DOCUMENT PASSAGE:
"""

3

I'm having difficulties in understanding Haskell lazy evaluation.

I wrote simple test program. It reads 4 lines of data and second and fourth input line has lots of numbers.

consumeList :: [Int] -> [Int] -> [Int]
consumeList [] _ = error "hi" -- to generate heap debug
consumeList (x:xs) y = consumeList xs y   
main = do
    inputdata <- getContents
    let (x:y:z:k:xs) = lines inputdata
        s = map (read ::String->Int) $ words $ k
        t = []
    print $ consumeList s t

words and map is performed on streams of characters lazily, this program use constant memory. constant memory usage

But As I add arguments t, situation is changed. My expectation is since t is map and words on lazy stream, and t is not used in consumeList, this change should not alter memory usage. But no.

consumeList :: [Int] -> [Int] -> [Int]
consumeList [] _ = error "hi" -- to generate heap debug
consumeList (x:xs) y = consumeList xs y
main = do
    inputdata <- getContents
    let (x:y:z:k:xs) = lines inputdata
        s = map (read ::String->Int) $ words $ k
        t = map (read ::String->Int) $ words $ y
    print $ consumeList s t    -- <-- t is not used

memory is increasing

Q1) Why does this program keeps allocating memory when t is not used at all?

I have another question. When I pattern match lazy stream with [,], not with (:) memory allocation behaviour is changed.

consumeList :: [Int] -> [Int] -> [Int]
consumeList [] _ = error "hi" -- to generate heap debug
consumeList (x:xs) y = consumeList xs y   
main = do
    inputdata <- getContents
    let [x,y,z,k] = lines inputdata    -- <---- changed from (x:y:..)
        s = map (read ::String->Int) $ words $ k
        t = []
    print $ consumeList s t

memory keeps increasing

Q2) are (:) and [,] different in terms of lazy evalutation?

Any comments are welcomed. Thanks

[EDIT]

Q3) Then, is it possible to process 4th line first and the process 2nd line, without increasing memory consumption?

The experiment guided by Derek is as follows. With switching y and k from second example, I got same result:

consumeList :: [Int] -> [Int] -> [Int]
consumeList [] _ = error "hi"

"""

PROBLEMS TO WORK ON:
- 1) Quote each numbered question that the Haskell lazy-evaluation post asks, in order.
- 2) Pick up the Haskell lazy-evaluation post right after its final line and write what comes next.

DATASET EXTRACT:
"""

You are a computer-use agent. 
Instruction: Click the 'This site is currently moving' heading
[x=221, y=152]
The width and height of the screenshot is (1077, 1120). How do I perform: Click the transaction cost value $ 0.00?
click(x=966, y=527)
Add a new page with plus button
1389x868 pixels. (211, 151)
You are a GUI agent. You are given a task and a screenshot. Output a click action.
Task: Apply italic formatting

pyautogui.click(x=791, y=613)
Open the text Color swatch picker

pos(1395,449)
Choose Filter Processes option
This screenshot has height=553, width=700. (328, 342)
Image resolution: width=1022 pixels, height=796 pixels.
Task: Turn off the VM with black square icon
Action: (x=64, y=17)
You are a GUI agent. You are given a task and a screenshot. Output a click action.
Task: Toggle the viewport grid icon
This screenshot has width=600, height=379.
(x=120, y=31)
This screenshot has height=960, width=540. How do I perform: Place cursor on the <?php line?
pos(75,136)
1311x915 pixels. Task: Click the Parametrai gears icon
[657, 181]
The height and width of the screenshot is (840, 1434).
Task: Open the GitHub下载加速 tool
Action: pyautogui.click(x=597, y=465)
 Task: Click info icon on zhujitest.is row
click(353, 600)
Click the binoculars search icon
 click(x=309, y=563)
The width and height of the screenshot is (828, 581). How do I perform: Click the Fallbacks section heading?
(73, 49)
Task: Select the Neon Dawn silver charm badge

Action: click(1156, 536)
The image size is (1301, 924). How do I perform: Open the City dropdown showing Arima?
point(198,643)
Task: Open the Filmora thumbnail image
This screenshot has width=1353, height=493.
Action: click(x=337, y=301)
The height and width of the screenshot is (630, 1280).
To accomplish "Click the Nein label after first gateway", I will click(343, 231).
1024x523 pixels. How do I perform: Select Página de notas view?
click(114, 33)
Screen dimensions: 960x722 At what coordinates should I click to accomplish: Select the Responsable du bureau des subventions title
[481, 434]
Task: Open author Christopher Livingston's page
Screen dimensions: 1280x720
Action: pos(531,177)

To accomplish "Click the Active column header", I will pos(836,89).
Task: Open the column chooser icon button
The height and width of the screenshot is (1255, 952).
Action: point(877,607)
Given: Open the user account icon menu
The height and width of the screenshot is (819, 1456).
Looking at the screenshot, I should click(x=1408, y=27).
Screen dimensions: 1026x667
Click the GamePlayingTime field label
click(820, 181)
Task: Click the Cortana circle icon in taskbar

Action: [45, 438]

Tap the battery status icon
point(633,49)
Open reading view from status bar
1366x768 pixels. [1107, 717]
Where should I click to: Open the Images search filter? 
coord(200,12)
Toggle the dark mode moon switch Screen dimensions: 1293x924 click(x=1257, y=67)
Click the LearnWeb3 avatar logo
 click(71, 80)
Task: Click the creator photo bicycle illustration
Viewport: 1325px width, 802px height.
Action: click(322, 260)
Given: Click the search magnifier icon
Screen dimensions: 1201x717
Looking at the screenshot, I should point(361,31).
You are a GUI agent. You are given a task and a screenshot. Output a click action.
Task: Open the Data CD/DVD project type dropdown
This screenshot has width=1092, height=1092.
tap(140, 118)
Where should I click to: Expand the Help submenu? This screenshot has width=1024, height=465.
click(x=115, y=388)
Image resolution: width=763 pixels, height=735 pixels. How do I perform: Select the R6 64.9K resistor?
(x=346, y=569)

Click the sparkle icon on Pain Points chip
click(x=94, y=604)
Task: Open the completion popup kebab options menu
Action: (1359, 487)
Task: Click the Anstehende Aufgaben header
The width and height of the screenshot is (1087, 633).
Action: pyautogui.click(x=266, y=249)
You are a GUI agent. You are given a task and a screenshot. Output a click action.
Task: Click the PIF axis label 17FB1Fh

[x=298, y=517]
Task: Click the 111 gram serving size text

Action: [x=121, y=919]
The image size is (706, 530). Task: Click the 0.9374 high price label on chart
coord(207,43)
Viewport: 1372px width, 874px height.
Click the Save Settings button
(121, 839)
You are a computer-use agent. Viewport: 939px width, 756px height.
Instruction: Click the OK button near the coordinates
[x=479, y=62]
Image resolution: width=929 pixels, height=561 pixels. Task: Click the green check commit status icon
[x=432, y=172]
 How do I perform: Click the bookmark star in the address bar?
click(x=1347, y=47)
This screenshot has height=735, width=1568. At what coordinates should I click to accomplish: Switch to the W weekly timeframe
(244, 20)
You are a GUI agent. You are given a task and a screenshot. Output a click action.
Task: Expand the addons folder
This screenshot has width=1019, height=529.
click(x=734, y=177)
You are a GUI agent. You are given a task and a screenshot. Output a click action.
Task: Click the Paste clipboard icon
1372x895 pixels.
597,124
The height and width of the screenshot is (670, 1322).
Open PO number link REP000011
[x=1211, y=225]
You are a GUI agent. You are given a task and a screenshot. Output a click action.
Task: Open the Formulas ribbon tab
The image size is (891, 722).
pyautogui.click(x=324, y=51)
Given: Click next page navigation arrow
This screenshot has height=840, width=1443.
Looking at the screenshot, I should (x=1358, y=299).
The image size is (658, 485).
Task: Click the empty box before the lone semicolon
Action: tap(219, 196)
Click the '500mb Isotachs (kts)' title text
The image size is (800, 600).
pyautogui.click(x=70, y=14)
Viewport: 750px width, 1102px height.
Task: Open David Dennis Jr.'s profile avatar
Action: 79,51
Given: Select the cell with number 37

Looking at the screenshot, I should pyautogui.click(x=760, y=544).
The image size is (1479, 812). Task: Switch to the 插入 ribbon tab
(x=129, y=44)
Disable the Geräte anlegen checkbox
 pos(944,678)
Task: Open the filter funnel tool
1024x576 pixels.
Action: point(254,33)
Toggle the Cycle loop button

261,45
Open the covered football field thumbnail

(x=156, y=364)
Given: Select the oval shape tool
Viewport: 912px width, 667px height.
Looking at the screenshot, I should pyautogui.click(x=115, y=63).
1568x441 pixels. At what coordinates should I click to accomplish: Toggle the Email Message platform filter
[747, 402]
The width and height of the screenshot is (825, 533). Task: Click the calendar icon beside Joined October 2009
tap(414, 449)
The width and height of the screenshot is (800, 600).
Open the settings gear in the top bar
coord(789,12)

"""

EXERCISE RESPONSES:
- 1)
Q1) Why does this program keeps allocating memory when t is not used at all?
Q2) are (:) and [,] different in terms of lazy evalutation?
Q3) Then, is it possible to process 4th line first and the process 2nd line, without increasing memory consumption?

- 2)
consumeList (x:xs) y = consumeList xs y
main = do
    inputdata <- getContents
    let (x:y:z:k:xs) = lines inputdata
        s = map (read ::String->Int) $ words $ y  -- <- swap with k
        t = map (read ::String->Int) $ words $ k  -- <- swap with y
    print $ consumeList s t

enter image description here

Chul-Woong Yang
  • 1,223
  • 10
  • 17

1 Answers1

5

To answer your first question, t is live as far as the garbage collector is concerned until you reach the end of the consumeList. That wouldn't be such a big deal since t would be a thunk pointing at work to do, but the problem here is that thunk is now keeping y alive and getContents has to actually read in y to get to k. In your first example, y could be garbage collected as it was being read in. (As an experiment, if you switched y and k in this example, I suspect you'd see behavior very much like your first example.)

For your second question, let [x,y,z,k] = ... means "(irrefutably) match a list of exactly four elements". That means when you force k it needs to (at that point) check that there are no further elements, which means it needs to read in all of the input corresponding to k before it can start processing it. In the earlier case, let (x:y:z:k:xs) = ... it can start processing k immediately because it doesn't have to first check whether xs is [] or (_:_).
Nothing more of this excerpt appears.